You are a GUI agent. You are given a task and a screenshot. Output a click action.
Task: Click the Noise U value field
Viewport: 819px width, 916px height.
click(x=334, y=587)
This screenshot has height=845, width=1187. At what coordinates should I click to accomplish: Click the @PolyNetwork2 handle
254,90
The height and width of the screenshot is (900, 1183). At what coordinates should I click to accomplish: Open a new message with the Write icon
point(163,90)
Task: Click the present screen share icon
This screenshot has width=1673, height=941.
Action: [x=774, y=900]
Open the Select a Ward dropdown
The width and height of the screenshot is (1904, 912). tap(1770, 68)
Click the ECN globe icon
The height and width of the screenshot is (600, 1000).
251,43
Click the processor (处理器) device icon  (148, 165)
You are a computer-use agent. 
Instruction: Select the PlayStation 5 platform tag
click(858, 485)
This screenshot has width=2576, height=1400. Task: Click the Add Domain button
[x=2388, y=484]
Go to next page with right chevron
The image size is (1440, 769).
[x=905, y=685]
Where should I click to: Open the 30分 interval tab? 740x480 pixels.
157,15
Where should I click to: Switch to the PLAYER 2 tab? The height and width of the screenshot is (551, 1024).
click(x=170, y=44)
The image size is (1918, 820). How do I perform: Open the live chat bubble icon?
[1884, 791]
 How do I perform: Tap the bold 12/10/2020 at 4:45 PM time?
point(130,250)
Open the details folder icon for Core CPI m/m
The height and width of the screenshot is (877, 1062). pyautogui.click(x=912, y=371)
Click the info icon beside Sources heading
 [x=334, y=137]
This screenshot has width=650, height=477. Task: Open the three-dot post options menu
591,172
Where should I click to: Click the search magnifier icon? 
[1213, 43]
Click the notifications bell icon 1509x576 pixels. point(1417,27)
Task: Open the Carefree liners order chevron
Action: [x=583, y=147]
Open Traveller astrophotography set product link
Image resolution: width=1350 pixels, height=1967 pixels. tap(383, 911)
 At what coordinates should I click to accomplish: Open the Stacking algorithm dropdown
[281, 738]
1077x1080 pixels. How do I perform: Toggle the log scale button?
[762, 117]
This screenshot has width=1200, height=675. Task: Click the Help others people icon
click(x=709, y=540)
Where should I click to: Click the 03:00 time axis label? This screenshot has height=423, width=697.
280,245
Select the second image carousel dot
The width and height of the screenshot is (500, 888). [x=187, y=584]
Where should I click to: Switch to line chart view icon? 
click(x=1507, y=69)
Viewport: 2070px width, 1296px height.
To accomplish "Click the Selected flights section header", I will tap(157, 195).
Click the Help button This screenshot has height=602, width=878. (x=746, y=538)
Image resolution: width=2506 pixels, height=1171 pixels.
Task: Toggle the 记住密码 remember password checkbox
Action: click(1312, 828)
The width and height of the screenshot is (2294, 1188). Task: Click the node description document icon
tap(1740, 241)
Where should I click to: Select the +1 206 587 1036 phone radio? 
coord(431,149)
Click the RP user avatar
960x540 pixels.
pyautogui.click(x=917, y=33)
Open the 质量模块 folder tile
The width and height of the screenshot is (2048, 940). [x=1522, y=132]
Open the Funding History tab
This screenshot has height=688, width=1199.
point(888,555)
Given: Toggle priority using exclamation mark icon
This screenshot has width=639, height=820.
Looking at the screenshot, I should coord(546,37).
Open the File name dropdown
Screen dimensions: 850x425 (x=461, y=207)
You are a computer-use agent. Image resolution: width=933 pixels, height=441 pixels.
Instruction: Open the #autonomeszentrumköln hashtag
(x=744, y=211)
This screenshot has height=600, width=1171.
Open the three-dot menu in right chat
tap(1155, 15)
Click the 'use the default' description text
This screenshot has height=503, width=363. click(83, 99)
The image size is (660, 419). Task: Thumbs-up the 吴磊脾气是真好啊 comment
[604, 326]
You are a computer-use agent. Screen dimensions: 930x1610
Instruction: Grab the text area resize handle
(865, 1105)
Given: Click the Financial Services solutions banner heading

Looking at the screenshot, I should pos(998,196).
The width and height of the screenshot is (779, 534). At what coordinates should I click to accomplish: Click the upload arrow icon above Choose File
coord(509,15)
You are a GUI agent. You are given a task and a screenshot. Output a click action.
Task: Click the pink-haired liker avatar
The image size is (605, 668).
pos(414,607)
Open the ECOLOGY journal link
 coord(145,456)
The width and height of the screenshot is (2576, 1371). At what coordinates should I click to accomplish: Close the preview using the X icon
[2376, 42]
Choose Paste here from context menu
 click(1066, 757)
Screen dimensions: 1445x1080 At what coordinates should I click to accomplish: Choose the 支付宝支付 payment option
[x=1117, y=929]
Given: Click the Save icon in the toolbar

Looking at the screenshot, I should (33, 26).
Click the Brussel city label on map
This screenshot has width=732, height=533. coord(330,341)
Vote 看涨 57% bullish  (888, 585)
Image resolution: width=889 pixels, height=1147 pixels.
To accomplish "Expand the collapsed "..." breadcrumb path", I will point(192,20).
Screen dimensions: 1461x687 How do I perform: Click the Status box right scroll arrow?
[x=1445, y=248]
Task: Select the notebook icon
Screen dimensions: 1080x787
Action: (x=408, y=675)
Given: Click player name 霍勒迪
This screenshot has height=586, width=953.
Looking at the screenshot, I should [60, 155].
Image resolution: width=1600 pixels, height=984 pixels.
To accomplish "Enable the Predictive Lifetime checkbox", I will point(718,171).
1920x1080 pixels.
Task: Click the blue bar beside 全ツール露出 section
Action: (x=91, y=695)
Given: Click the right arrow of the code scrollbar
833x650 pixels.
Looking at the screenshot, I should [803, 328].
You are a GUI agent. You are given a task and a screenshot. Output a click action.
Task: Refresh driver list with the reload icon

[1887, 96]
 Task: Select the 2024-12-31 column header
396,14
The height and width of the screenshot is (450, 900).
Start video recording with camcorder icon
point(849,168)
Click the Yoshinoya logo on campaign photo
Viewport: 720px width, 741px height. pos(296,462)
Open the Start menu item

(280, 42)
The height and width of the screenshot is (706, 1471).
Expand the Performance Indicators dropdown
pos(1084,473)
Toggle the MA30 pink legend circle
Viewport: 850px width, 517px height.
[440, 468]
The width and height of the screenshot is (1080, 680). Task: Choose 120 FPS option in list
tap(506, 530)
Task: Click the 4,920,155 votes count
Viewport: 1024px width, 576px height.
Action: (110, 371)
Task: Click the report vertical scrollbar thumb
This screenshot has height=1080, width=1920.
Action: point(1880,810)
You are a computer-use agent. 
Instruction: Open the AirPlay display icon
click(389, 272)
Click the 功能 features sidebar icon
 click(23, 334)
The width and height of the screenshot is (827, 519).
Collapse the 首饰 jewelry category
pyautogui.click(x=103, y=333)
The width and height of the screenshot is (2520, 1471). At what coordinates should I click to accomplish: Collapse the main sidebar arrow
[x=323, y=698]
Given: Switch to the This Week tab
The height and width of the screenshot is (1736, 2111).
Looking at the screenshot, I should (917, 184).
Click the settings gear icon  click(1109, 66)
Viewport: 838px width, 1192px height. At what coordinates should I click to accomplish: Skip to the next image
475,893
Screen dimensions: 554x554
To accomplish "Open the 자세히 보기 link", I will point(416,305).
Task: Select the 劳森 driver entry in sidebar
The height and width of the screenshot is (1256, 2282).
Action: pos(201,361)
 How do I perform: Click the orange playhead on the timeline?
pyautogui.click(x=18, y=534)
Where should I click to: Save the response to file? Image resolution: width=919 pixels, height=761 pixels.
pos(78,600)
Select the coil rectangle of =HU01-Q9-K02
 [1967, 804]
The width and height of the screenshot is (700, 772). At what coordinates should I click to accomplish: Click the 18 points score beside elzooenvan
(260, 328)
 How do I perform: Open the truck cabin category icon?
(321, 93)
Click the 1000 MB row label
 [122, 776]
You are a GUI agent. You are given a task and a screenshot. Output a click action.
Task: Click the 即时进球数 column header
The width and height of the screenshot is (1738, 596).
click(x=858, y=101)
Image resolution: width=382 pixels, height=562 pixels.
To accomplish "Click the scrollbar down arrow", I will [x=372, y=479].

* * *

Reproduce the records verbatim, from the start through the line containing "Action: [x=774, y=900]", with both ends included.

You are a GUI agent. You are given a task and a screenshot. Output a click action.
Task: Click the Noise U value field
Viewport: 819px width, 916px height.
click(x=334, y=587)
This screenshot has height=845, width=1187. At what coordinates should I click to accomplish: Click the @PolyNetwork2 handle
254,90
The height and width of the screenshot is (900, 1183). At what coordinates should I click to accomplish: Open a new message with the Write icon
point(163,90)
Task: Click the present screen share icon
This screenshot has width=1673, height=941.
Action: [x=774, y=900]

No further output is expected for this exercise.